「どうやら邪魔者は去ったようだな。しかし、邪魔者といえば……」
黒い怪人の言葉が、僕の耳に飛び込んでくる。
雑魚ゴブリンと斬り結んでいた最中なので、怪人の方を見る余裕はないが――どうせ見たところで顔がないから表情はわからないはずだが――、ニヤリと笑っているような口調だった。
「……ワシの笛には、その音も邪魔になるのう。ゴブリンどもを、思ったように操れなくなっておる」
その発言に、僕はハッとする。
対峙していた一匹をバッサリと袈裟斬りで始末してから、慌てて怪人に視線を向ける。
黒ローブの怪人は、右手で笛を口にあてがったまま、左手でアルマを指し示していた。
正確には、アルマ本人というより、彼女が地面に叩きつけている鞭なのだろうか。モンスターたちには効いていないように見えたが、相手のコントロールを妨害する程度の影響はあったらしい。
『おい! あの娘が狙われてるぞ!』
ダイゴローに言われるまでもなかった。
僕はキョロキョロと辺りを見回し、怪人がアルマに差し向けるゴブリンはどれなのか、見当をつける。
ちょうどニーナが、新たに一匹を倒したばかりで、また次のゴブリンに斬りかかろうとしていた。アルマから最も近い一匹を狙っているので、おそらく僕と同じ考えなのだろう。

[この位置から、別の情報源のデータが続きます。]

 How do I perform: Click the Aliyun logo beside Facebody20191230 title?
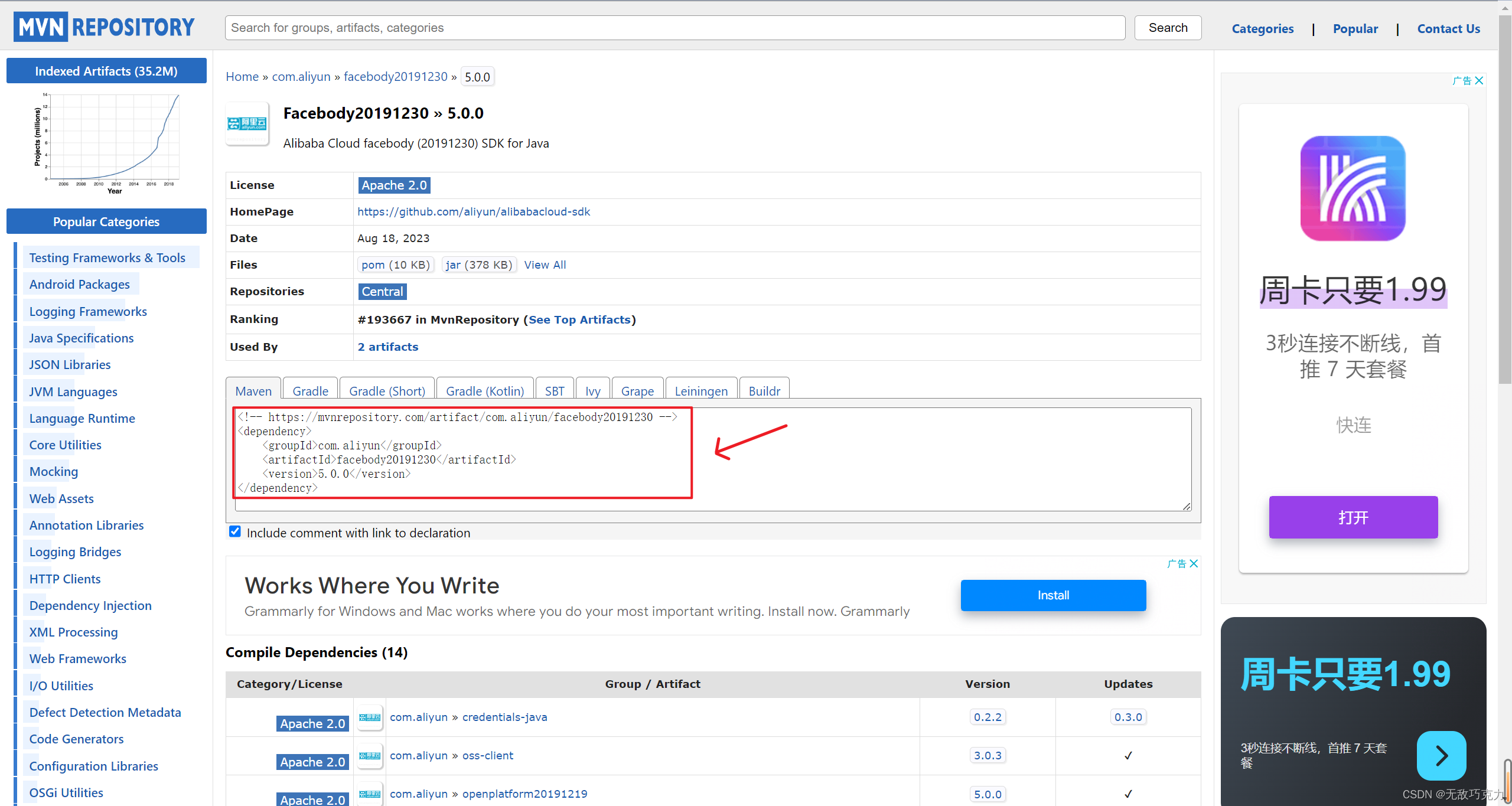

そちらはニーナに任せて、二番目に近いゴブリンへ向かって行く。
しかし怪人は、笛を吹こうとはしなかった。モンスターを操る代わりに……。
アルマに向けていた左腕が、まるでゴム紐か何かのように、ブーンと物理的に伸びていく!
『チッ! やっぱり、こいつは人間じゃねえ! モンスターだ!』
思いっきり伸ばした左腕を、怪人は横薙ぎに振るう。
「避けろ、アルマ!」
カーリンが叫ぶが、間に合わなかった。
脇腹を強く叩かれて、アルマが悲鳴を上げる。
「きゃあっ!」
彼女が小柄だからか、あるいは、怪人の力が強かった故か。アルマは体全体でポーンと弾き飛ばされ、大きく宙を舞った。
「アルマ!」
仲間の悲痛な叫びが、いくつも重なる中。
アルマの体は、泉の中央くらいまで投げ飛ばされていた。
そこに浮かぶ紫色の怪物――ヴェノマス・キング――が、主人である黒衣の怪人を見習うかのように、その体毛の一部を伸ばす。岩の塊に付着した長い藻みたいだ、とダイゴローは言っていたが、こうした使い方を見ると、むしろ触手なのだろう。

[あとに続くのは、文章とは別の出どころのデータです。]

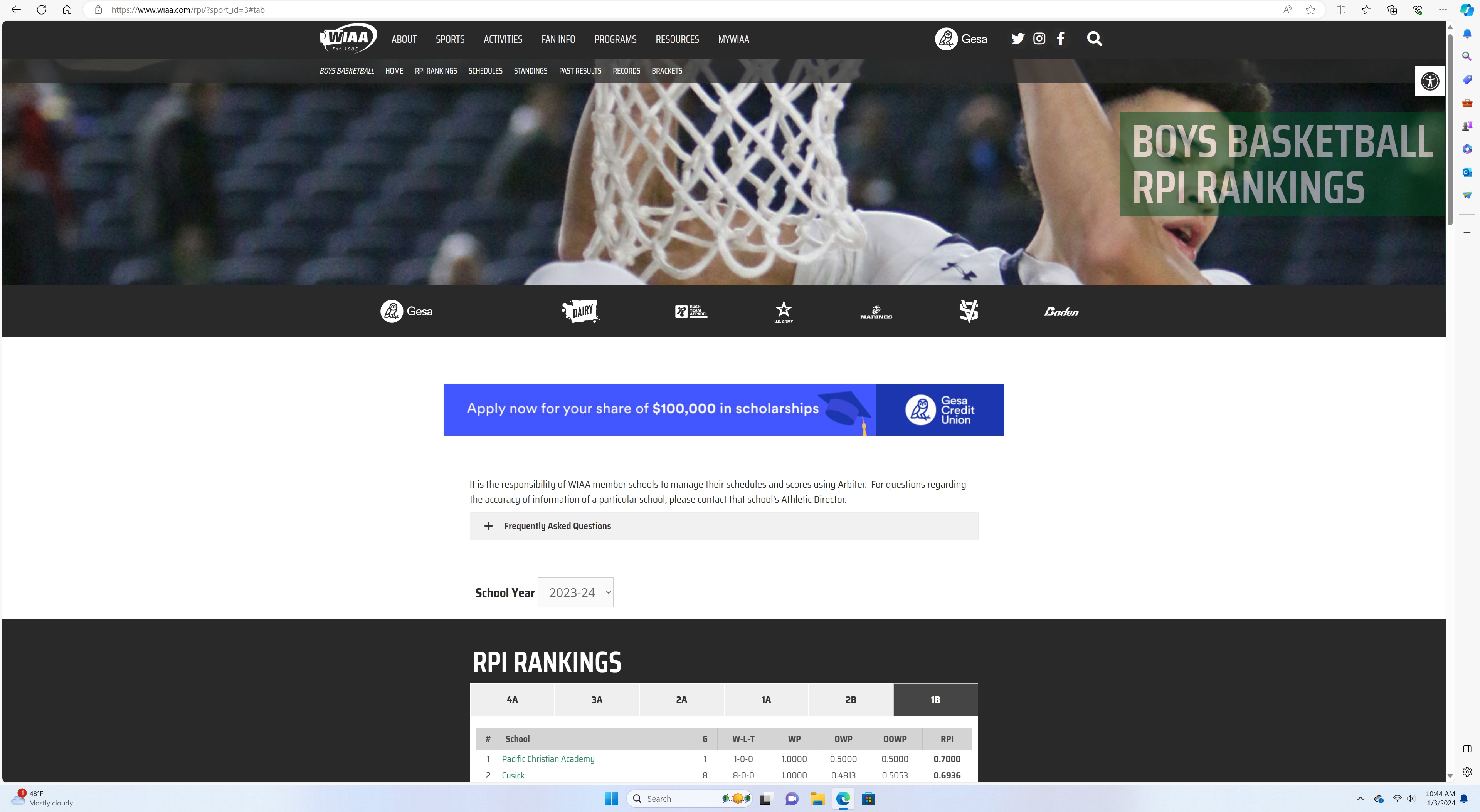Expand Frequently Asked Questions section
The height and width of the screenshot is (812, 1480).
557,526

その怪物の触手によって、アルマは叩き落とされ、ボチャンと大きな音と共に水没した。
「……!」
『まずいぞ、バルトルト! ありゃあ、毒の泉だ! ただ溺れるだけでなく、少しでも口に入れただけで……』
誰よりも早く僕が行動に移れたのは、ダイゴローの言葉のおかげだったのかもしれない。
「僕が助けます! 泳ぎは得意ですから!」
叫びながら駆け出した僕は、毒々しい泉に向かって、両手を揃えて飛び込むのだった。
『おい、バルトルト。お前……』
本当は。
僕は別に、水泳に自信があるわけではなかった。人並みに泳げる、という程度に過ぎなかった。
しかし。
巨人ゴブリンの足止めを試みているクリスタやカーリンはもちろんのこと、最下級のゴブリン相手とはいえ、一人で次々とモンスターを屠っているニーナも、この戦場には欠かせない冒険者たちだ。ならば持ち場を離れることが出来るのは、戦力的に一番弱小の、僕しかいないではないか!

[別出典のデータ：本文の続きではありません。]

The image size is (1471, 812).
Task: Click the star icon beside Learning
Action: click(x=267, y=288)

『おいおい。いつもは弱気なくせに、無茶しやがって……。そういうのは自己犠牲っぽくて、俺は嫌いだぜ』
自己犠牲というほどではないが。
そもそも僕は、昔々、自分が直接モンスターから被害を受けたわけでもないのに、モンスターを駆逐して世界平和に貢献したいと考えていたのだ。モンスター相手に命懸けで戦う、冒険者になりたいと思っていたのだ。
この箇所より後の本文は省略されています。